Question

Suppose \(A=\\{1,2,3\\} .\) Let \(f: A \rightarrow A\) be the function \(f=\\{(1,2),(2,2),(3,1)\\},\) and let \(g: A \rightarrow A\) be the function \(g=\\{(1,3),(2,1),(3,2)\\} .\) Find \(g \circ f\) and \(f \circ g\)

Short answer

The result of \(g \circ f\) is given as \(\{(1,1),(2,1),(3,3)\}\) and the result of \(f \circ g\) is given by \(\{(1,1),(2,2),(3,2)\}\).

Step-by-step solution

Find \(g \circ f\)

To find \(g \circ f\), start with the function \(f\), then apply the function \(g\) to the result of \(f\).

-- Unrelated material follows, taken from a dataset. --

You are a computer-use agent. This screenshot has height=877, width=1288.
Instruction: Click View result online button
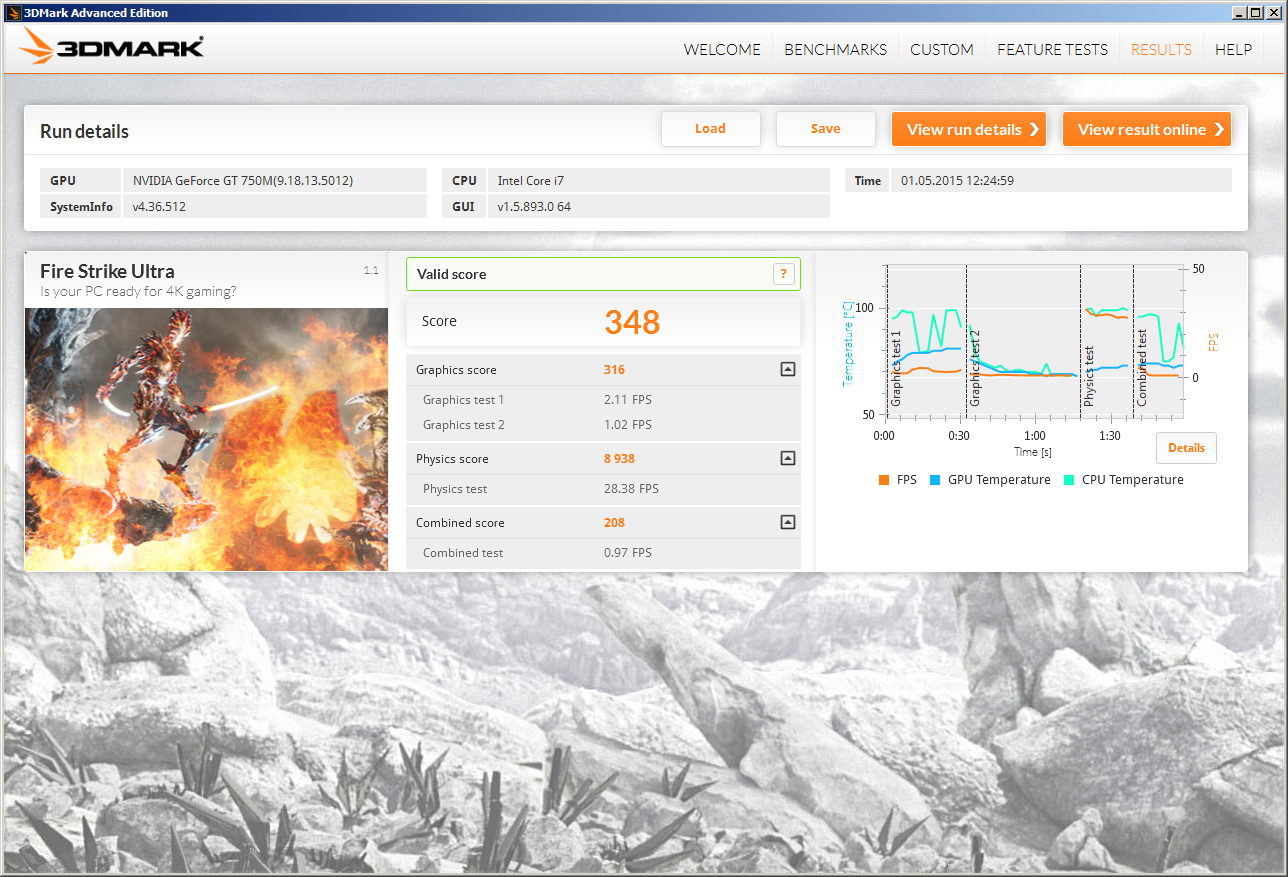[1146, 129]
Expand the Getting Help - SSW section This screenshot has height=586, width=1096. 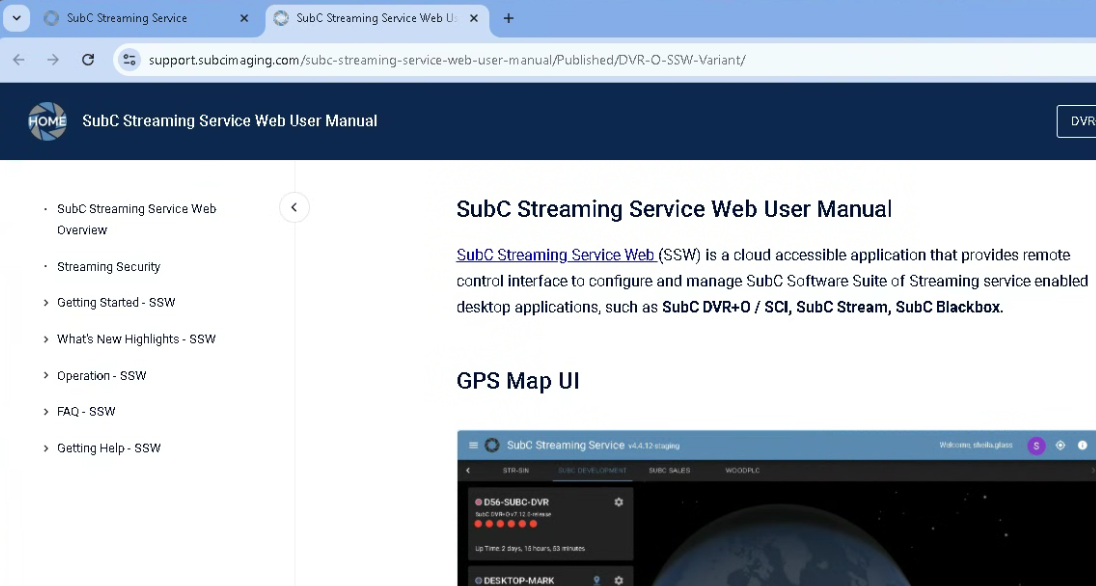(x=46, y=448)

For every \(x \in A\): 1) Find \(f(x)\), 2) Then find \(g(f(x))\). Hence, the result of \(g \circ f\) is \(g(f(1)), g(f(2)), g(f(3))\). Substitute with values to get \(g(2), g(2), g(1)\) which equals to \(\{(1,1),(2,1),(3,3)\}\).

Find \(f \circ g\)

To find \(f \circ g\), start with the function \(g\), then apply the function \(f\) to the result of \(g\). For every \(x \in A\): 1) Find \(g(x)\), 2) Then find \(f(g(x))\). Hence, the result of \(f \circ g\) is \(f(g(1)), f(g(2)), f(g(3))\). Substitute with values to get \(f(3), f(1), f(2)\) which equals to \(\{(1,1),(2,2),(3,2)\}\).